Non sappiamo più davvero come fare per spiegare a chi continua ancora a negare anche la drammatica evidenza, che quello che sta succedendo nelle ultime settimane, è fuori controllo. Eppure pensate ci sono delle persone che non hanno di meglio da fare che andare in un pronto soccorso per fare dei filmati da mettere in rete con l’obiettivo di dimostrare che gli ospedali non sono al collasso. Una realtà molto diversa da quella che i medici, per i quali cantavamo dai balconi a marzo e aprile, vivono sulla loro pelle.

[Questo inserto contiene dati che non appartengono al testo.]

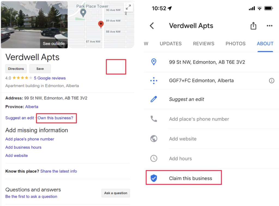Click the See outside street view thumbnail

click(x=34, y=25)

Sono allo stremo delle forze ma di fronte alle immagini reali, quelle che ci mostrano la stanchezza di chi in prima linea combatte, si nega ancora. E si negano anche le morti, altra cosa che fa molto male a chi ha una pugnalata al cuore ogni volta in cui perde un paziente. Nella puntata di Oggi è un altro giorno, la dottoressa Brambilla, in diretta dall‘ospedale Sacco di Milano, ha spiegato che la situazione è davvero complicata, che il lavoro è tanto. La gestione dei casi ma anche del pronto soccorso, non è facile, perchè la ambulanze che arrivano sono tante. Eppure c’è chi continua a negare. E’ un episodio vergognoso quello accaduto nei giorni scorsi, quando qualcuno si è intrufolato nel Pronto Soccorso per fare dei video e dimostrare che non c’era nessuno.

LE LACRIME DELLA DOTTORESSA BRAMBILLA DALL’OSPEDALE SACCO DI MILANO

Il giornalista Domenico Marocchi spiega che le riprese postate in rete e diventate virali, riprendono una saletta d’attesa e non il pronto soccorso vero e proprio, quello in cui vengono portati i pazienti. Ed è chiaro che gli accompagnatori sono pochissimi, perchè si cerca di evitare che la gente sosti in ospedale se non ce n’è bisogno. La dottoressa tra l’altro ricorda anche che ci sono dei momenti di tregua, perchè cercano di coordinare il lavoro con il 118 chiedendo anche di fare delle pause, non potendo gestire altrimenti tutti i pazienti in arrivo con le ambulanze. Stenta a credere che ci sia così poco rispetto per chi come lei lavora, ma soprattutto così poco rispetto per le vittime e per le loro famiglie.

Come sottolineava il giornalista di Oggi è un altro giorno, tutto questo è possibile ahinoi, anche grazie ad altri “colleghi” che non dovremmo definire tali, che ricondividono in rete questi video fake che nulla dimostrano. Un nagazionismo che fa male a tutti, perchè in questo modo si continua a sottovalutare la gravità di questo virus e di tutte le cose correlate a esso. Purtroppo non arrivano solo dalla stampa queste negazioni ma anche da chi in quegli ospedali ci lavora, e forse l’ordine dei medici in questi periodo avrebbe dovuto prendere posizioni maggiormente nette, ed evitare magari che si andasse in tv a dire tutto e il contrario di tutto. Se gli ignoranti si trincerano dietro le parole di illustri luminari da salotti, è anche per questo.